抹消手続きは個人で行うこともできますが、必要書類の準備や手続きに手間がかかるため、司法書士などの専門家に依頼する方法も検討してみましょう。

共同担保目録から抵当権を抹消する方法

共同担保から抵当権を抹消するためには、債務を全て返済する方法と任意売却の2つがあります。債務を全て返済すれば、抵当権の抹消手続きが可能です。

また、抹消手続きを行わないといつまでも抵当権の登記が消えないため、全額返済を行った際には忘れずに手続きを行いましょう。任意売却は債務の返済が難しい場合に、債権者の許可を得たうえで、ある程度は所有者の希望条件を考慮しつつ、一般市場で不動産を売却する手続きです。

任意売却では債務を完済できない場合でも、債権者から了承を得て一定の条件を満たせば、抵当権を抹消できます。しかし、任意売却を行っても残った債務はなくならないため、残債の支払いは必要です。
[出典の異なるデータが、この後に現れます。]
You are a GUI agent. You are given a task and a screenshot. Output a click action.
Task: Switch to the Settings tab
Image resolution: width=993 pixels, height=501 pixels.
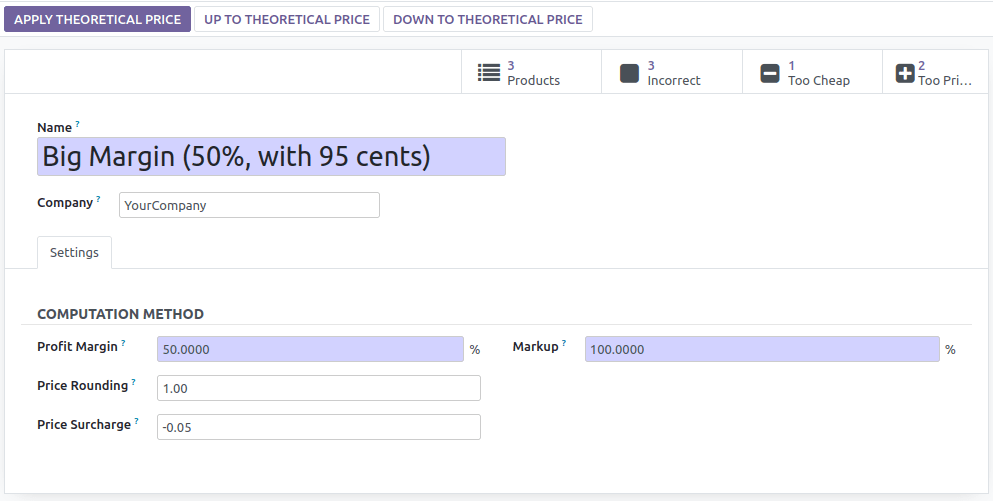[x=74, y=252]
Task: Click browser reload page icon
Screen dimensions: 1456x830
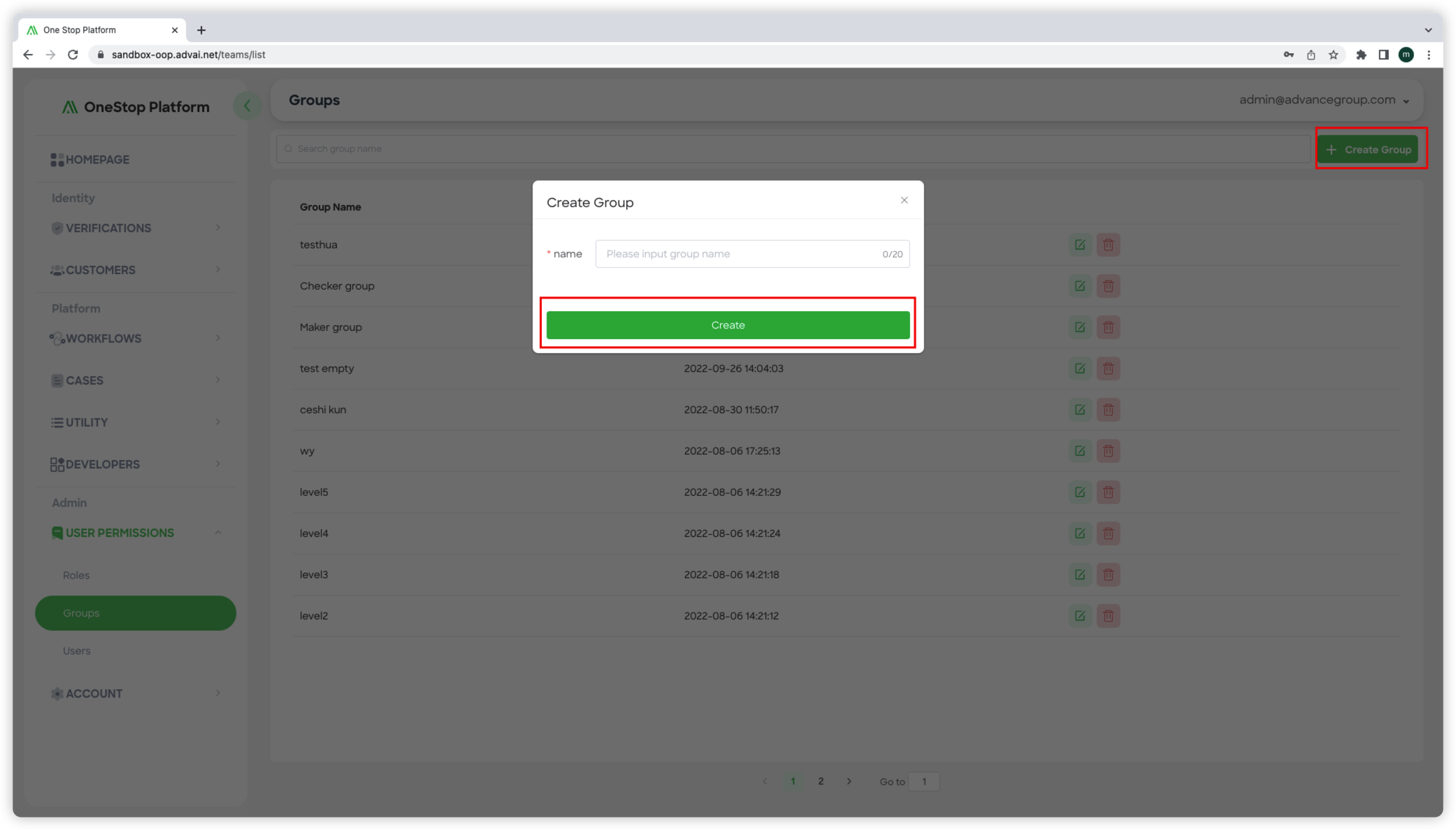Action: tap(73, 55)
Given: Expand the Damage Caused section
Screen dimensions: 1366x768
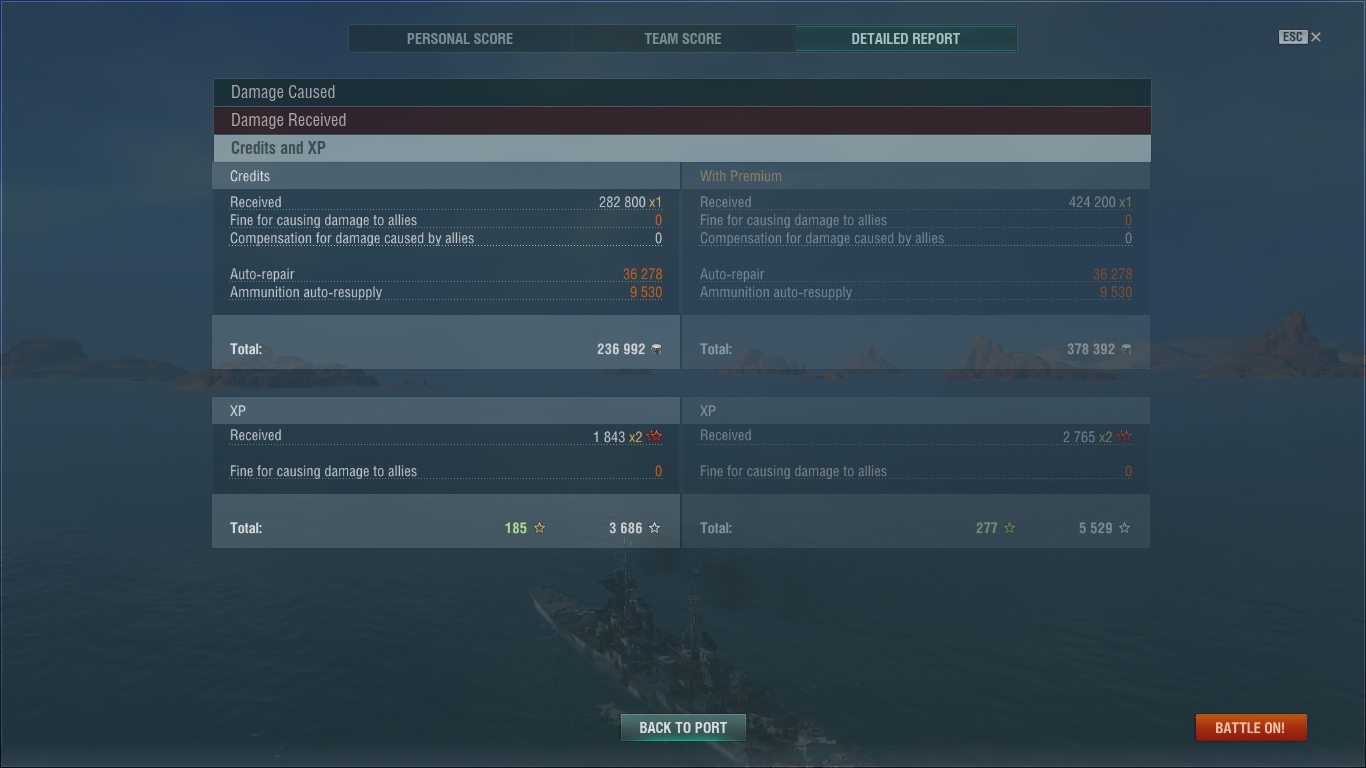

抵当権についてさらに詳しく知りたい方は下記のページもご覧ください。

共同担保についてしっかりと理解しておこう

キャッシングやローンの額によっては、単独の不動産担保のみでは対応できないこともあります。どうしても契約を結べない場合、共同担保も視野に入れなければなりません。ただし、債務者側にはいくつかのデメリットも存在します。予め共同担保・共同担保目録についてしっかりと理解しておきましょう。